_WHAT THE TASK ASKS_
Set out the rows as a numbered list, from the first row through the line containing "This screenshot has width=1381, height=780.", skipping blank lines and leaving out the pictures.
=== DATA FOR THIS EXERCISE ===
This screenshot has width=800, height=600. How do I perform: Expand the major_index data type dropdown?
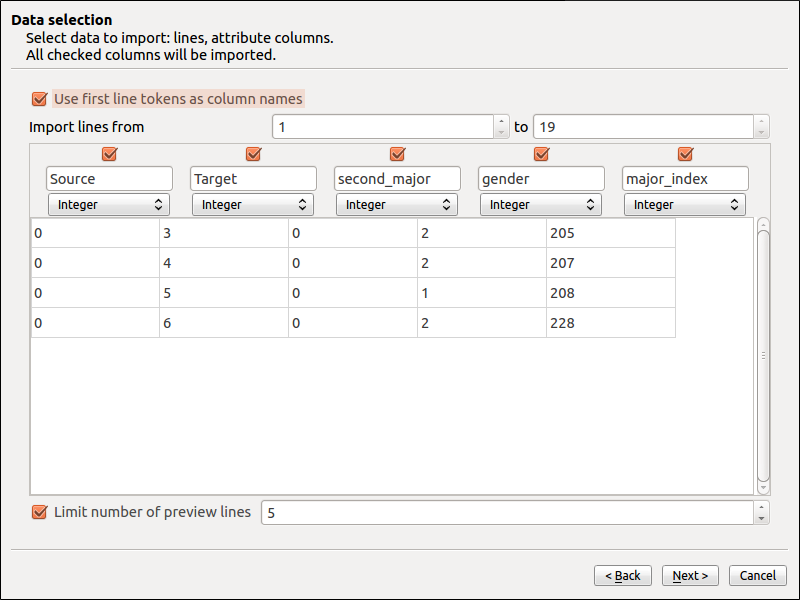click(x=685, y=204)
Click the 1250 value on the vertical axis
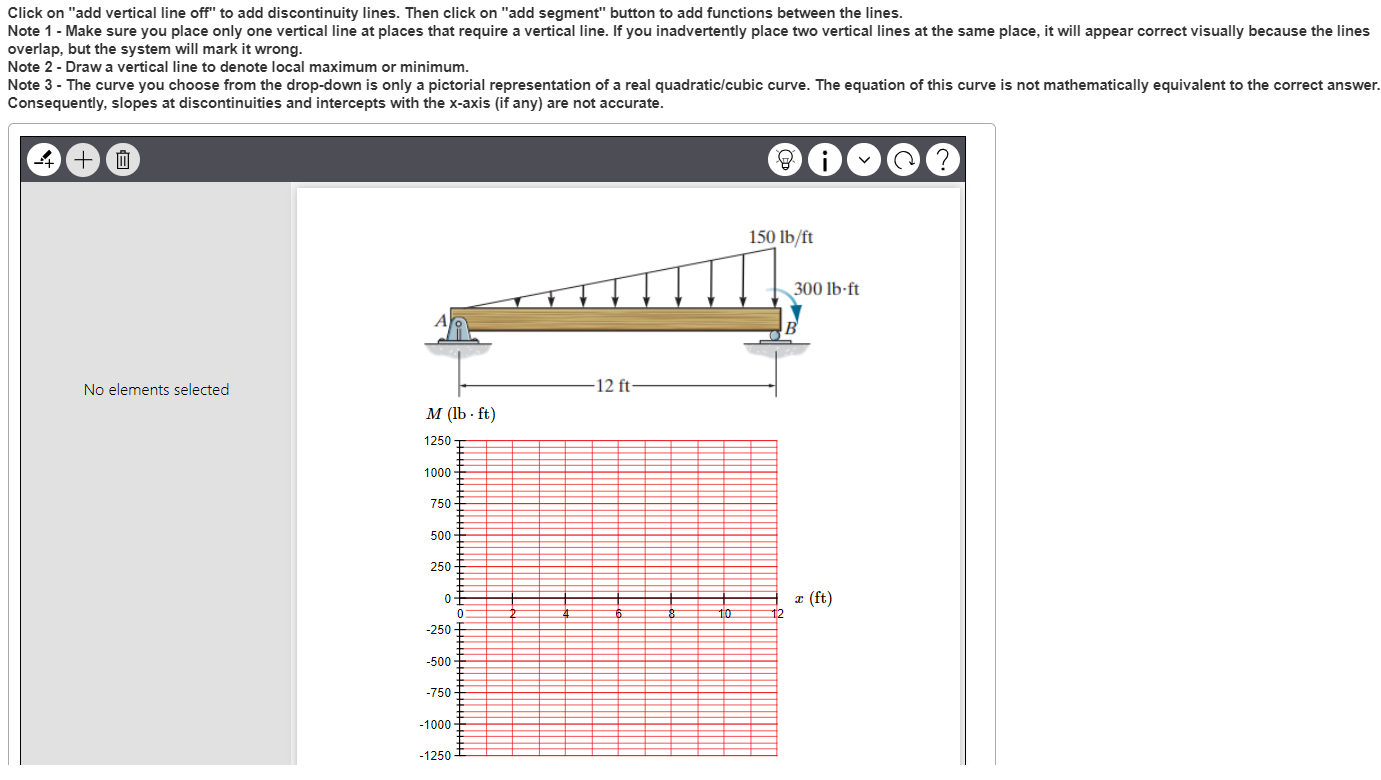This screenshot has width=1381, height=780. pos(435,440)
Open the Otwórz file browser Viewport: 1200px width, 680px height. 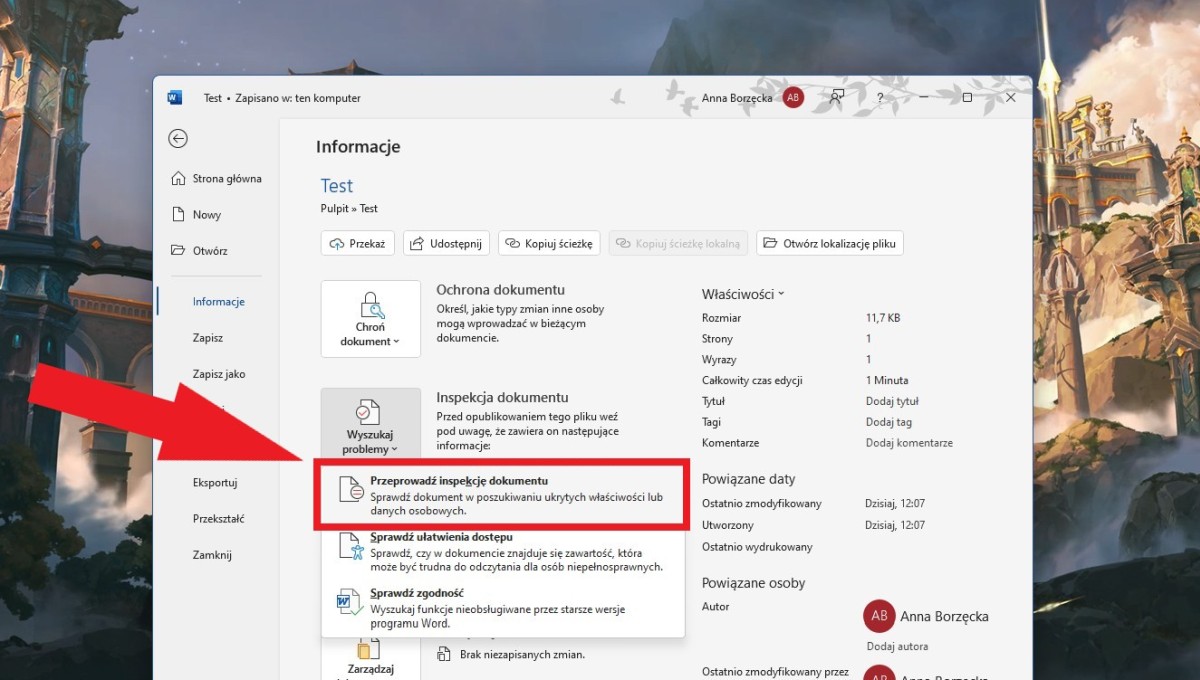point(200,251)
===
_EXERCISE ANSWER_
1. This screenshot has width=800, height=600. How do I perform: Expand the major_index data type dropdown?
2. click(x=685, y=204)
3. Click the 1250 value on the vertical axis
4. This screenshot has width=1381, height=780. pos(435,440)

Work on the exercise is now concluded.